• _QUOTED TEXT_:
-- Begin --

I quit eating meat, but I still smoke ... food

How to cure your bacon jones: Get a smoker, and smoke everything in sight

Published October 22, 2010 1:01AM (EDT)

Four fresh trouts in smoker oven. (Patricia Hofmeester)
Four fresh trouts in smoker oven. (Patricia Hofmeester)

Like a lot of once-were carnivores, I miss a few meaty things. Fried chicken. Beef fillet, very rare. Bacon, of course, and smoked pig in piquant sauces. Dealing with these longings is all about rendering them down to individual flavors and textures. When I longed for fried chicken, what I really wanted was anything fried — fried okra or fried green tomatoes. Juicy beef fillet was a desire for salt, in brothy form — a miso-based soup.

-- End --

• _GIVEN INSTRUCTION A_: Reproduce everything in the smoking article from "I quit eating" down to "2010 1:01AM (EDT)", substituting "grill" for "smoker".
• _GIVEN INSTRUCTION B_:
Answer these about the smoking article:
(i) On what date was it published?
(ii) What does the photo caption say is in the smoker oven?
(iii) What was the longing for juicy beef fillet really a desire for?

• _DATASET EXCERPT_:
-- Begin --

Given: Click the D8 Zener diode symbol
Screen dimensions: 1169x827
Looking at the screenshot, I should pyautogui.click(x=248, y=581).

-- End --

• _TASK RESULT A_:
I quit eating meat, but I still smoke ... food

How to cure your bacon jones: Get a grill, and smoke everything in sight

Published October 22, 2010 1:01AM (EDT)

• _TASK RESULT B_:
(i) October 22, 2010
(ii) Four fresh trouts
(iii) Salt, in brothy form (a miso-based soup)